Ramsay aurait-il lu son discours à Lunéville ?

Cette hypothèse séduisante que certains historiens avancent est insuffisamment étayée car elle s’appuie davantage sur des suppositions que sur un document authentique.  Le premier Discours, conservé à Épernay, et daté de 1736, a été écrit pour être prononcé devant une « loge de Saint-Jean » dont on ignore l'Orient. Chevallier comme Mollier pensent que ce Discours est lu à Paris, à Saint-Thomas n°1 ; peut-être s’agit-il, vu la date, d’une Assemblée de la Saint Jean des Loges parisiennes. On devine à la teneur de ses propos, qu’il est prononcé devant un public aristocratique choisi, composé d’une forte majorité d’Anglo-Saxons, ou tout du moins d’inspiration jacobite. La seconde version Discours aurait été prévue pour être prononcée devant une « Grande Loge », c'est-à-dire l'assemblée générale de l'Ordre, composée de francs-maçons gallicans et hanovriens, devant se tenir à Paris le 24 mars 1737, ce qui aurait été empêché suite à l'interdiction de Fleury. Devant ce refus, on peut légitimement supposer qu’il a essayé de trouver une voie de sortie. Or, la loge de Lunéville, on le sait, vit la maçonnerie en toute tranquillité et on peut imaginer que des maçons aient réussi à convaincre Ramsay d’aller lire la nouvelle version de son Discours dans le duché du roi Stanislas. Il est donc parfaitament possible que Ramsay lise son discours à Lunéville, d’autant plus que divers témoignages retrouvés par Pierre Mollier montrent que Ramsay n’est pas entré dans l’ombre après le veto de Fleury (1).

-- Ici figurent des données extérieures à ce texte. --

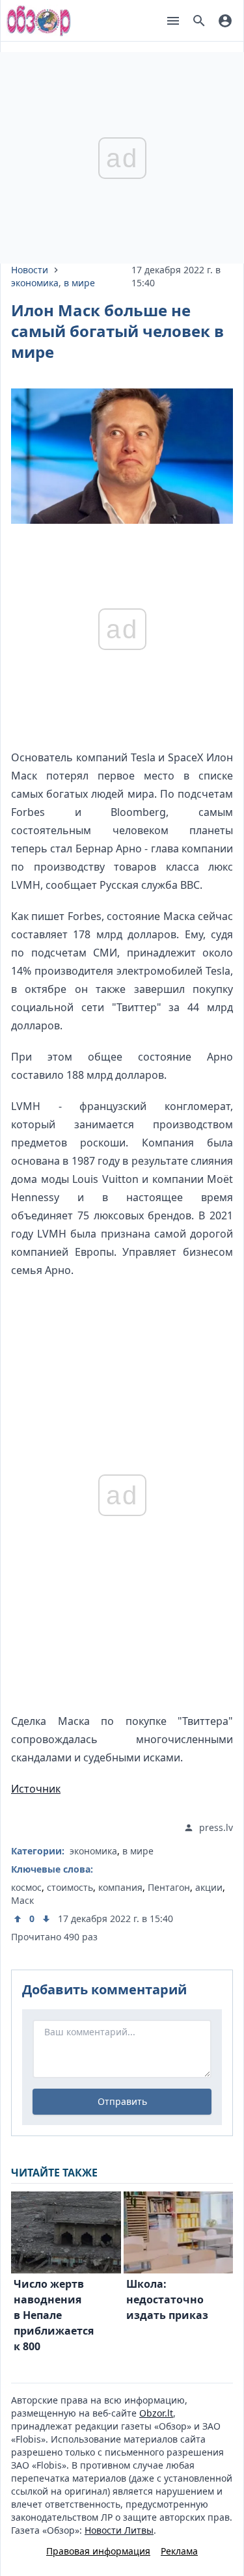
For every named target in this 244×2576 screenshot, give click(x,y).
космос (26, 1887)
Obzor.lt (156, 2413)
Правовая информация (98, 2551)
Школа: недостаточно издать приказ (167, 2299)
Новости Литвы (119, 2530)
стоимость (70, 1887)
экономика (35, 283)
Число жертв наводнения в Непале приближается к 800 (54, 2315)
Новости (29, 270)
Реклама (179, 2551)
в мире (79, 283)
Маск (22, 1900)
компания (120, 1887)
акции (209, 1887)
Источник (36, 1789)
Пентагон (169, 1887)
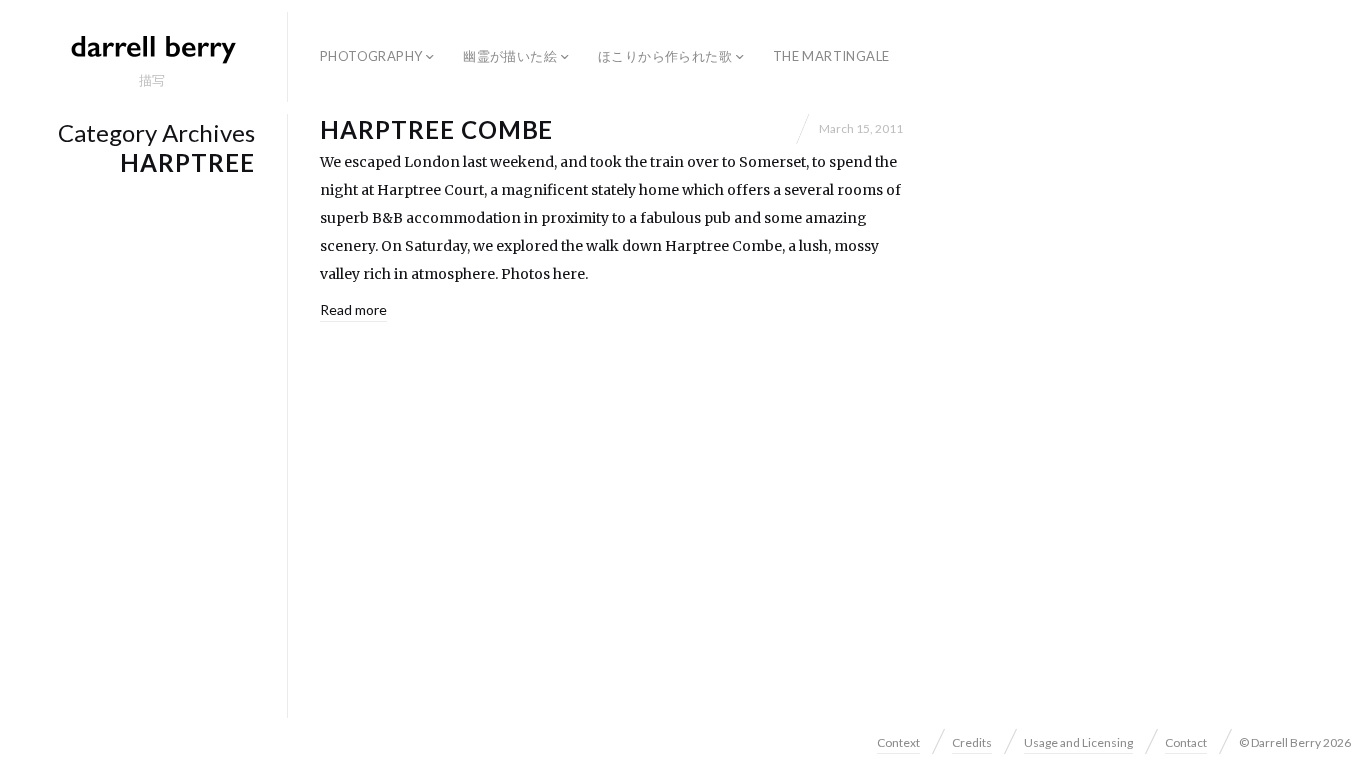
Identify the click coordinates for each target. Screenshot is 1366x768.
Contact (1186, 742)
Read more (353, 309)
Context (898, 742)
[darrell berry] (152, 48)
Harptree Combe (436, 129)
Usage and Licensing (1078, 742)
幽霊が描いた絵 (510, 56)
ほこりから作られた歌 (665, 56)
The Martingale (831, 56)
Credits (972, 742)
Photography (371, 56)
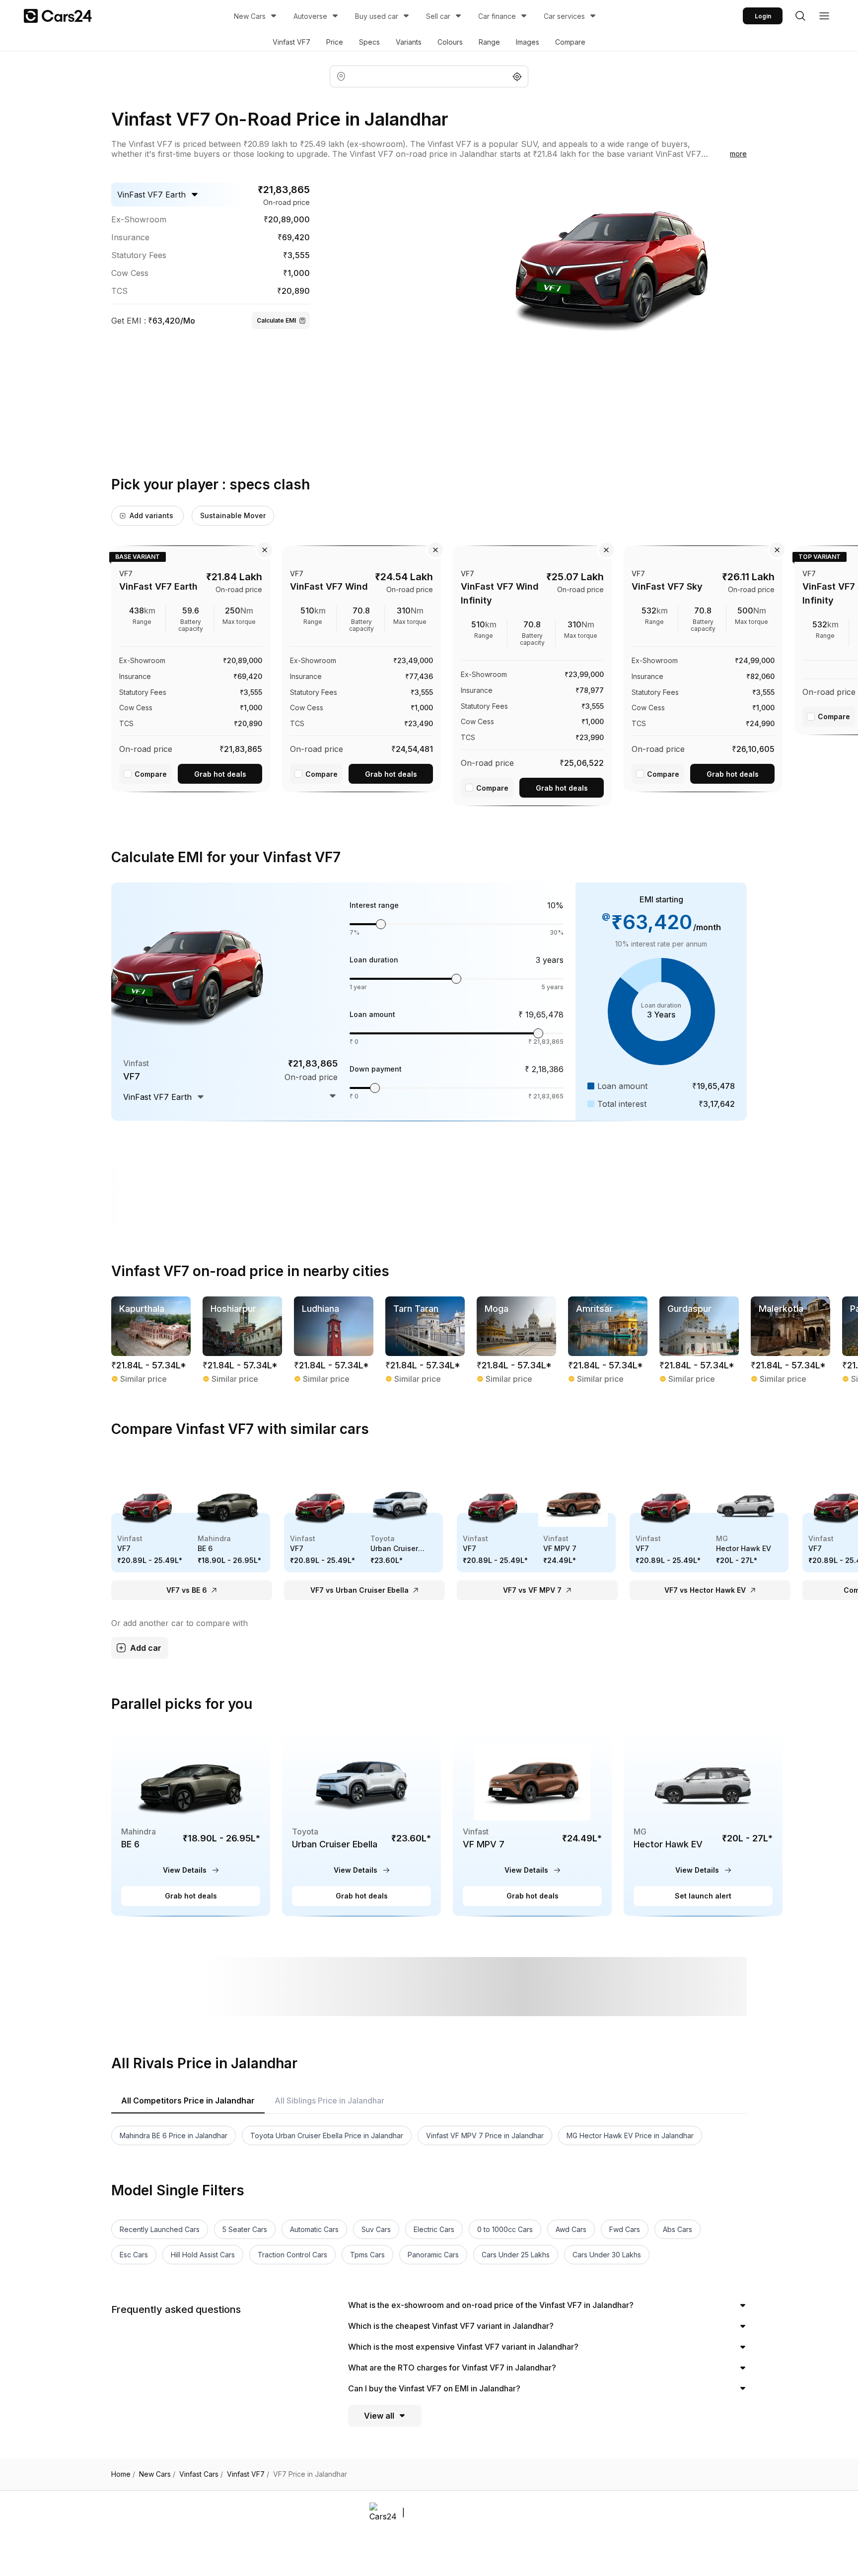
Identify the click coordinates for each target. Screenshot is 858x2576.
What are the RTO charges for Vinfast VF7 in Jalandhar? (452, 2368)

1 Source : voir l’Almanach des cocus, ou amusemens pour le beau sexe par un philosophe garçon (Constantinople, Imprimerie du Grand Seigneur, 1741) où il est écrit que le discours de Ramsay aurait été donné à l’occasion d’une initiation alors qu’il était « grand orateur de l’Ordre ». L’abbé Barbier pense que ce discours a pu être tenu à Lunéville en 1736, 1737 ou 1738 (BARBIER Emmanuel, Les infiltrations maçonniques dans l’église, Lille, Desclée, 1910). L’hypothèse d’un discours prononcé devant la cour de Lunéville est reprise par de nombreux auteurs, ainsi que sur Internet. CORSETTI Jean-Paul, Storia dell’esoterismo e delle scienze occulte, Roma, Gremese editore, 2003, p.270 ; LE FORESTIER, La Franc-maçonnerie templière et occultiste aux XVIIIe et XIXe siècles, Paris, Aubier Montaigne, 1970.